Passer de soi au groupe, du groupe à soi, c'est aussi une force. Comme je l'ai écrit et pensé, cela soulage d'une certaine manière, de comprendre que le mal qui nous a été fait l'a été à nous 'en tant que femme' et non à nous en tant qu'individue. Il est extrêmement dur ensuite de comprendre que cela touche autant de femmes. Mais cela permet aussi d'identifier ça comme du sexisme : elles sont visées 'en tant que femmes parce qu'elles sont des femmes' et donc que l'union des bonnes volontés féministes fait la force.
sinon pour la partie 'Quand quelque chose fait mal, il y a plusieurs facons de réagir.' il y a je crois plusieurs étapes dans le temps. Les violences, et leurs conséquences ont une vie en nous. Donc au fur et à mesure du temps, il y a des moyens de réagir. Et on s'adapte aussi à ces moyens de réagir, on les analyse, sont-ils bons, moins bons, comment vivre mieux, etc. ...

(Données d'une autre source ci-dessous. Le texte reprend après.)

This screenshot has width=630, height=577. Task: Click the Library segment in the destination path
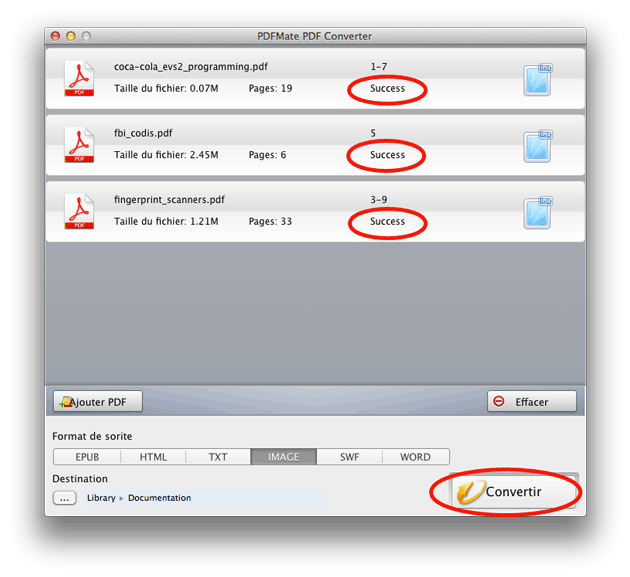(x=101, y=498)
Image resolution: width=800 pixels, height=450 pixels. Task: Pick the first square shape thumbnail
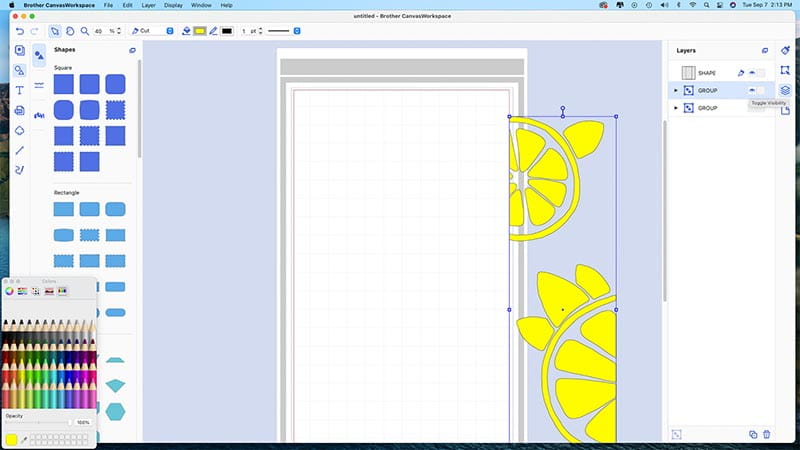point(64,85)
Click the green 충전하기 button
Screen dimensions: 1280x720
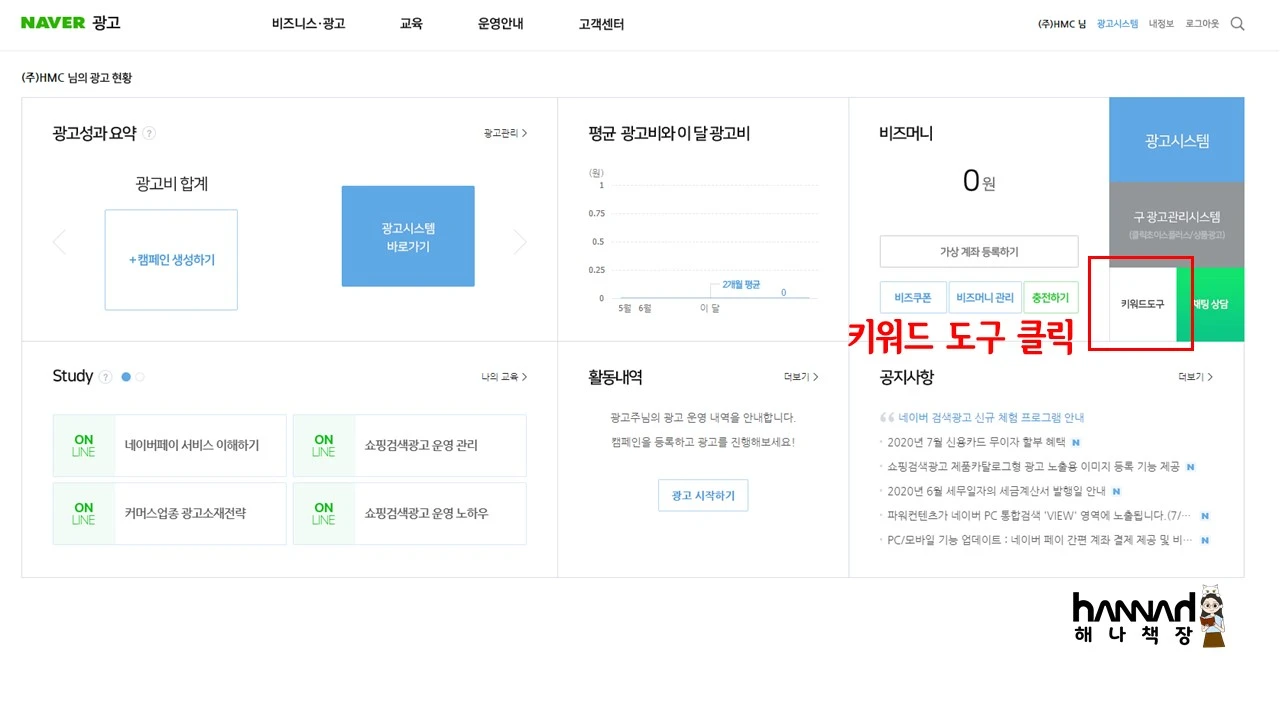[1050, 297]
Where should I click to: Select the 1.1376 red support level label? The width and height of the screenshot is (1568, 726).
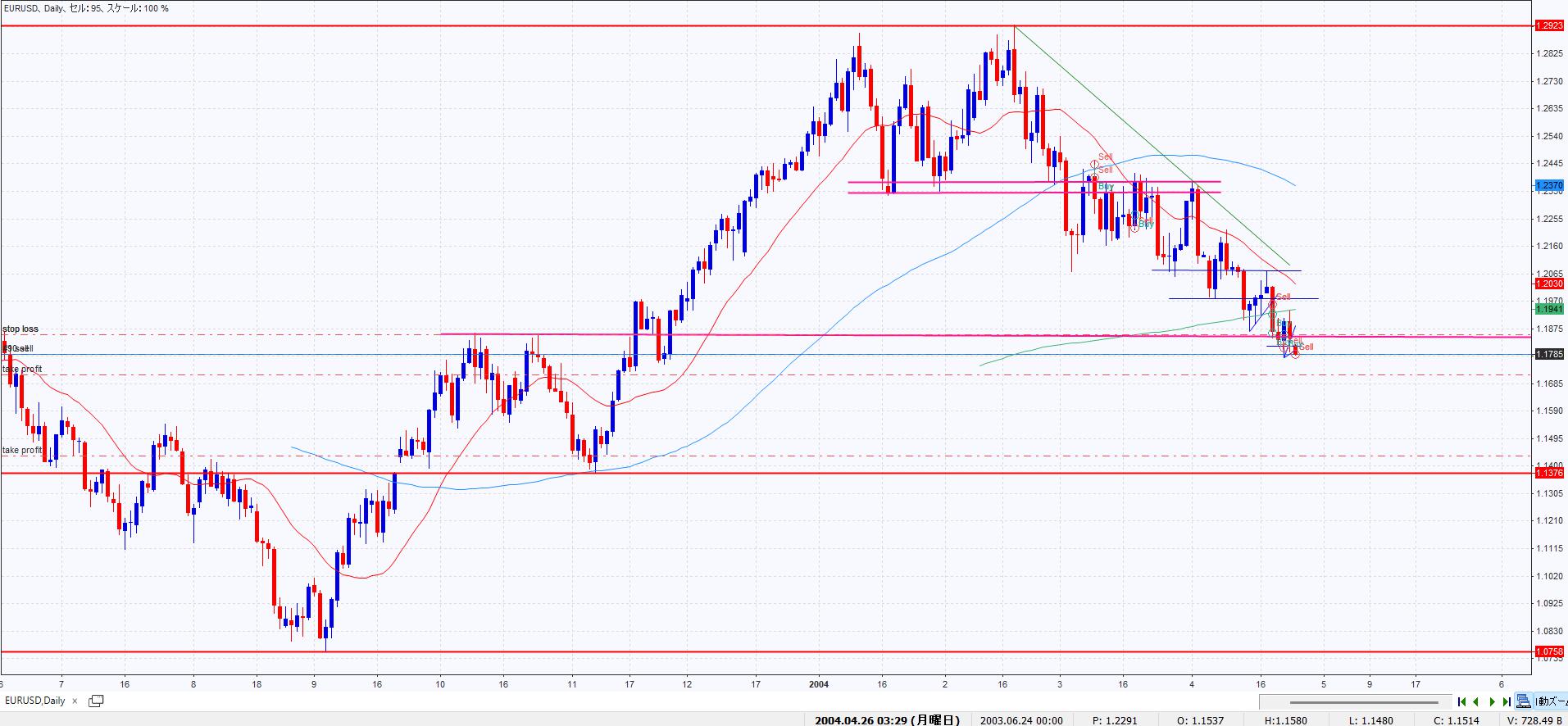1548,473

Il y a un bon bouquin qui prend appui sur le conte Kirikou, il date de 2004, je l'avais trouvé interessant (mais je ne l'ai pas). voir ce lien si tu veux http://www.jidv.com/Viol_et_renaissance.htm
je te donne le lien direct vers la présentation du livre par son auteure
http://www.jidv.com/CORMON,%20V%20-%20JIDV%202002%201%20(1).htm
Née en 1959, Véronique CORMON est psychothérapeute et psychologue clinicienne. Spécialisée en victimologie, elle reçoit des patients en consultation individuelle et anime des groupes de psychothérapie. Elle raconte son propre vécu du viol dans ce livre, j'avais trouvé que ça sonnait juste ce qu'elle écrit.
Quand j'ai vu Kirikou, je n'ai pas compris de quoi cela parlait vraiment (ou peut-être que je n'ai pas voulu comprendre) mais j'ai senti quelque chose dans ce conte.
C'est une très bonne analyse.
Sinon je "rêve" d'une reconnaissance de crime sexiste au même titre que crime raciste ou antisémite. J'ai réellement envie, mais aussi besoin, de me battre pour ça.
moi aussi pour Kirikou j'avais ressenti quelque chose et j'avais pensé aux questions sur l'excision ... oui je pense qu'il y a + qu'un beau conte, après je ne "jurerai" pas que ce soit ceci ou cela mais j'avais bien accroché au fil conducteur proposé dans l'ouvrage.